Promoted Aggregation of Aβ on Lipid Bilayers in an Open Flowing System

Self-assembly of amyloid-beta (A beta) peptides in nonequilibrium, flowing conditions is associated with pathogenesis of Alzheimer's disease. We examined the role of biologically relevant, nonequilibrium, flowing conditions in the desorption, diffusion, and integration of A beta-lipid assemblies at the membrane surface using a microchannel connected with microsyringes. A 1,2-dimyristoyl-sn-glycero-3-phosphocholine (DMPC) bilayer was formed on a glass substrate and incubated in A beta solution under either a quiescent condition (no flow) or flowing condition for 24 h. Although dot-like aggregates (<1 mu m) comprising A beta fibrils formed on the DMPC membrane under the quiescent condition, larger plaque-like aggregates formed under the flowing condition, suggesting that non-equilibrium continuous flow governs the cytotoxicity of A beta species. We propose that A beta adsorption on the membrane surface involves spontaneous desorption of A beta-lipid to form self-assembling aggregates, with this accelerated by surface shear forces.
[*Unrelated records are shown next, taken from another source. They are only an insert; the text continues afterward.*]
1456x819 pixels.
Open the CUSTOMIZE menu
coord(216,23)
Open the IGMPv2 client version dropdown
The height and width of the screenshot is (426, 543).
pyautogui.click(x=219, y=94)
These findings suggest that nonequilibrium, flowing conditions influence inter/intra-molecular A beta-fibril formation to trigger formation of amyloid plaques.

Automated summary

The study showed that under nonequilibrium, flowing conditions, larger plaque-like aggregates of Aβ peptides formed on the membrane surface, potentially accelerated by surface shear forces, influencing the intra/intermolecular formation of Aβ-fibrils and triggering the formation of amyloid plaques.